Collected data
▬▬▬
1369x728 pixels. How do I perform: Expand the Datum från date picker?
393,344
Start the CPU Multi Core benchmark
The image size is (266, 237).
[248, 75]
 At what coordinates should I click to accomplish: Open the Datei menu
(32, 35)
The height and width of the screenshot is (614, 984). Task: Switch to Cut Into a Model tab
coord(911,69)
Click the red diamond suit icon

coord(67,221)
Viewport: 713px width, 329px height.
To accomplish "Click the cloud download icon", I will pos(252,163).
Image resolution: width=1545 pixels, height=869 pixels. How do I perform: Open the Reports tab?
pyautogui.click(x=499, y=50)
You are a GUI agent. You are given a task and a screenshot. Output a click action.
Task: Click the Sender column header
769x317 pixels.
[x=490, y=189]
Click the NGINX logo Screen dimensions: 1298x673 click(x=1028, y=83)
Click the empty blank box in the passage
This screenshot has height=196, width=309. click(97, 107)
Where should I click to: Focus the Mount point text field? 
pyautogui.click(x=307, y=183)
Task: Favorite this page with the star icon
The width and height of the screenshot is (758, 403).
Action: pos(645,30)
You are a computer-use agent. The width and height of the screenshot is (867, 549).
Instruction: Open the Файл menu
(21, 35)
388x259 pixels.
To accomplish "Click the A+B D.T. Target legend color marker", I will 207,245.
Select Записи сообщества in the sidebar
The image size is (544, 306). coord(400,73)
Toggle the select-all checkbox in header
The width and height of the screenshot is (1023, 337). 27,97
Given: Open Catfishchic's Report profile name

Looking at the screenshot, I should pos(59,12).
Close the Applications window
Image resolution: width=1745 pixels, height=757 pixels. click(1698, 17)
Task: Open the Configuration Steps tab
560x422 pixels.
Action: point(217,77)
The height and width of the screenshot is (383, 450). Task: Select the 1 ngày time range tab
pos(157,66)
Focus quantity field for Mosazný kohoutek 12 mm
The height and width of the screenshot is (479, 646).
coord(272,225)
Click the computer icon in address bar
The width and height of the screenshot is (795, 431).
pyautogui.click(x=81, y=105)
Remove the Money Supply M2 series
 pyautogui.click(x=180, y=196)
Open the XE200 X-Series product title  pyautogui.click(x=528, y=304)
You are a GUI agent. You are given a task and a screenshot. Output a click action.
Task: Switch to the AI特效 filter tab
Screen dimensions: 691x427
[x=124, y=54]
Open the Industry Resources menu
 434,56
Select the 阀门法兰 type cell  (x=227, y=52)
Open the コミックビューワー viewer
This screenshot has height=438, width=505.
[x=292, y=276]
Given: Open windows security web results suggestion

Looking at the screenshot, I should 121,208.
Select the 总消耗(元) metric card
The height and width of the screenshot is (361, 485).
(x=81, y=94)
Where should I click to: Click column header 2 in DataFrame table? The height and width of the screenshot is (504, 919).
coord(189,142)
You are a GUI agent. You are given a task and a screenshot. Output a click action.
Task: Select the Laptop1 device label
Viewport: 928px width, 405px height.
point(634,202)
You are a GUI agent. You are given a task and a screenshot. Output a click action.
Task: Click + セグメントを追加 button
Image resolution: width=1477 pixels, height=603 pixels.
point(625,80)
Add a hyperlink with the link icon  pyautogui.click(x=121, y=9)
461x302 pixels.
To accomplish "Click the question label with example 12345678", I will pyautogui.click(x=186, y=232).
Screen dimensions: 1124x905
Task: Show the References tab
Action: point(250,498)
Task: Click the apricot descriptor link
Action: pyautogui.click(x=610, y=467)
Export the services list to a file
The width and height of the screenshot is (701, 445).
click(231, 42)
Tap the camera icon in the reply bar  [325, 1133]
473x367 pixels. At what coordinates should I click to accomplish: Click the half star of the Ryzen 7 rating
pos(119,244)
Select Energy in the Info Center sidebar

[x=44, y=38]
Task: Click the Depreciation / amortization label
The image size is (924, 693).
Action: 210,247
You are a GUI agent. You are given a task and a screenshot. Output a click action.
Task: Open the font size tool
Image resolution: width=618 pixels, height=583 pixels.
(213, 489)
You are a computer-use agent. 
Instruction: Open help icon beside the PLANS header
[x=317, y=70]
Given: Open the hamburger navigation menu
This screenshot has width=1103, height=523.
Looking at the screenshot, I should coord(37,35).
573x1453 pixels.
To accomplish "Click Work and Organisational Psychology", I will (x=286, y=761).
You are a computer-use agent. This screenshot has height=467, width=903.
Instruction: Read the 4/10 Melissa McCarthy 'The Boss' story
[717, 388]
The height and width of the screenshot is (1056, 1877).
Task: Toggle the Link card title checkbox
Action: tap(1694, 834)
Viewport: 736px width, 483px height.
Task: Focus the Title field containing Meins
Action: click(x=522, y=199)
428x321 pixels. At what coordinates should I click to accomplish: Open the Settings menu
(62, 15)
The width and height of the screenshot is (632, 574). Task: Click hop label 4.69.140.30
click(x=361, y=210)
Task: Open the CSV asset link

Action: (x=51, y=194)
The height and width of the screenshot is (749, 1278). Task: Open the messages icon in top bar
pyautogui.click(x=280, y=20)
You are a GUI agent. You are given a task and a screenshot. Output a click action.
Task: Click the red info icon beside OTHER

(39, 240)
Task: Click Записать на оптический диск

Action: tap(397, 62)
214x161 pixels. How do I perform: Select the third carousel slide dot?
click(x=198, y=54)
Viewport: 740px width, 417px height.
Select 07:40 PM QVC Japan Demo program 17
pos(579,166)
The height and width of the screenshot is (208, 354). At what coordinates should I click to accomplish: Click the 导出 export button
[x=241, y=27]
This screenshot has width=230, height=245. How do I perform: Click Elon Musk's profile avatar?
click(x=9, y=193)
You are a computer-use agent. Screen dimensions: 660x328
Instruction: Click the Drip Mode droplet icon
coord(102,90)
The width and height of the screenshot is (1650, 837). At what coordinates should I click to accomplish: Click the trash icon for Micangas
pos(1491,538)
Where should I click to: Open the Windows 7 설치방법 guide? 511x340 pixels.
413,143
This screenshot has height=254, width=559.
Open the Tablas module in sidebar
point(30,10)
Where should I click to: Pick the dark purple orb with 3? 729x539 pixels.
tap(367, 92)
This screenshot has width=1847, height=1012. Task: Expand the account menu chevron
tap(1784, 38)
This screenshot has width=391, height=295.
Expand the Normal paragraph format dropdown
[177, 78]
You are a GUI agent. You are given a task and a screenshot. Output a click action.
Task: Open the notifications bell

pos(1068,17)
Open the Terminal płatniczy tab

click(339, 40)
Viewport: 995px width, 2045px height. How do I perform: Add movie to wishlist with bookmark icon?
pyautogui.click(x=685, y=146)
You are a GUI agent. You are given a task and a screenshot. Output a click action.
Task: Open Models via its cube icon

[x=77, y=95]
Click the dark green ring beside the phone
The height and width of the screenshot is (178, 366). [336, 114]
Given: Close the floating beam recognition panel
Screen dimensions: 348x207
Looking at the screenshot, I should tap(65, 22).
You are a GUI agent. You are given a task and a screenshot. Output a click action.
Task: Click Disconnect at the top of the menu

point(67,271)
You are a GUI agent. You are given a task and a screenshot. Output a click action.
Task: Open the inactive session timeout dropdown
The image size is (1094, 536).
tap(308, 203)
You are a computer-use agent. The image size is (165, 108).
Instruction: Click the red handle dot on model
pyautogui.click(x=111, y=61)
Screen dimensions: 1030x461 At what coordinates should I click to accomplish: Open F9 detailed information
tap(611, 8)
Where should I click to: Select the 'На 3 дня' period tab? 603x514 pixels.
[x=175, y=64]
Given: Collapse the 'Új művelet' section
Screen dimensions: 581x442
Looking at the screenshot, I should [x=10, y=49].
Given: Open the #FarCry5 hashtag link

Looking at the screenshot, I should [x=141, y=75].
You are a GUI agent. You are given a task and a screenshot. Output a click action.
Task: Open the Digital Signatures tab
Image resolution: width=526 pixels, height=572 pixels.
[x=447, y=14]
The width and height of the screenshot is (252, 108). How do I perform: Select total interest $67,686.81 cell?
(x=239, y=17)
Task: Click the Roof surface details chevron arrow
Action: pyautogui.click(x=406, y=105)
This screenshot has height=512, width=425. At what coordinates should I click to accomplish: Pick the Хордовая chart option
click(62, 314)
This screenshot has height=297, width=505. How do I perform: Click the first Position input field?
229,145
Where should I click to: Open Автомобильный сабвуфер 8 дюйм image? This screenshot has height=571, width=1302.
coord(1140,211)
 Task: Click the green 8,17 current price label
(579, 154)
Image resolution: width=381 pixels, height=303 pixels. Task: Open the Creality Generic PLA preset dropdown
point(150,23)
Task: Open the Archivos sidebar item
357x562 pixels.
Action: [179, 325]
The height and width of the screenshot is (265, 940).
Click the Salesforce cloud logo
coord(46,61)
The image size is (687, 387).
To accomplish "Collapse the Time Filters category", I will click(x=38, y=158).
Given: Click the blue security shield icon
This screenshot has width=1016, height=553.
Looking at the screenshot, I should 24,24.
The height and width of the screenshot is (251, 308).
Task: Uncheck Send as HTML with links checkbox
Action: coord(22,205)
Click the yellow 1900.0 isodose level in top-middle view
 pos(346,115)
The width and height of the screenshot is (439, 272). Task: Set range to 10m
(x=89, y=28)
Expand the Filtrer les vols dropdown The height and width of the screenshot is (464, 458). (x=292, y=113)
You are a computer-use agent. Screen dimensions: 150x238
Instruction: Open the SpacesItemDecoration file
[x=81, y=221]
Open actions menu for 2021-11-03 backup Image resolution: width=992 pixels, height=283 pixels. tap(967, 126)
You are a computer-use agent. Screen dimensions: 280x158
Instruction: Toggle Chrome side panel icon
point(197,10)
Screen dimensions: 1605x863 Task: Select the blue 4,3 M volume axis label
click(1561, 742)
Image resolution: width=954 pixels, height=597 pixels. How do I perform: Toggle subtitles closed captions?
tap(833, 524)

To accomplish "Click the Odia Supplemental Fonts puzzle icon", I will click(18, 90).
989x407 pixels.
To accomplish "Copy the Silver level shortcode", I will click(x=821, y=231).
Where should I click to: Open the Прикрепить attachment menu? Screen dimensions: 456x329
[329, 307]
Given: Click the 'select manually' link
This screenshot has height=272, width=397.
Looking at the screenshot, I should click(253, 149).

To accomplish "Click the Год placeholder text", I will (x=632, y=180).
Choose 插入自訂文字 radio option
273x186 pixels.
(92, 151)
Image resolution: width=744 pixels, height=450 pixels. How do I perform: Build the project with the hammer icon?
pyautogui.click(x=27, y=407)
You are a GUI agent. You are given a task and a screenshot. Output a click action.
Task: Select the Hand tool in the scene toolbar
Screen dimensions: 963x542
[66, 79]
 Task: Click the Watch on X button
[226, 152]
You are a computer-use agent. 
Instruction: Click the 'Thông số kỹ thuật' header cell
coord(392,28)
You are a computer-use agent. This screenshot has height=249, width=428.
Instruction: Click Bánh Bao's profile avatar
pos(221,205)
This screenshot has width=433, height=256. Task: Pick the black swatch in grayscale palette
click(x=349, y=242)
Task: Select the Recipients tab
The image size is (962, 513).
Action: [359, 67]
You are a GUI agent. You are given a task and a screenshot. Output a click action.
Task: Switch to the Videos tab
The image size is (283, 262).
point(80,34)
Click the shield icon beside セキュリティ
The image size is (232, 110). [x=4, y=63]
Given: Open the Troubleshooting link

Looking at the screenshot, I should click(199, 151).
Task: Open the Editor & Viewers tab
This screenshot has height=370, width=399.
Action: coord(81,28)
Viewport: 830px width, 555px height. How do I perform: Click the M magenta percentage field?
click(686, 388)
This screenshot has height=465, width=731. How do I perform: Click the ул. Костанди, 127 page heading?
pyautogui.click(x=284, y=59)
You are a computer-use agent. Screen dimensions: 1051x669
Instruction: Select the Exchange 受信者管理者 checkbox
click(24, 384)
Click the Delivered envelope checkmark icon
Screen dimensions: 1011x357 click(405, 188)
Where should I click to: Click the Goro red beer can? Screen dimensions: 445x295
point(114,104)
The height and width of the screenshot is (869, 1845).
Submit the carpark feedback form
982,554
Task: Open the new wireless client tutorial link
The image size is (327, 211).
▬▬▬
=== Exercise ===
Up to and including the line with "Task: Click the Sender column header", transcribe the entries above exactly, starting from their first line.

=== Task answer ===
1369x728 pixels. How do I perform: Expand the Datum från date picker?
393,344
Start the CPU Multi Core benchmark
The image size is (266, 237).
[248, 75]
 At what coordinates should I click to accomplish: Open the Datei menu
(32, 35)
The height and width of the screenshot is (614, 984). Task: Switch to Cut Into a Model tab
coord(911,69)
Click the red diamond suit icon

coord(67,221)
Viewport: 713px width, 329px height.
To accomplish "Click the cloud download icon", I will pos(252,163).
Image resolution: width=1545 pixels, height=869 pixels. How do I perform: Open the Reports tab?
pyautogui.click(x=499, y=50)
You are a GUI agent. You are given a task and a screenshot. Output a click action.
Task: Click the Sender column header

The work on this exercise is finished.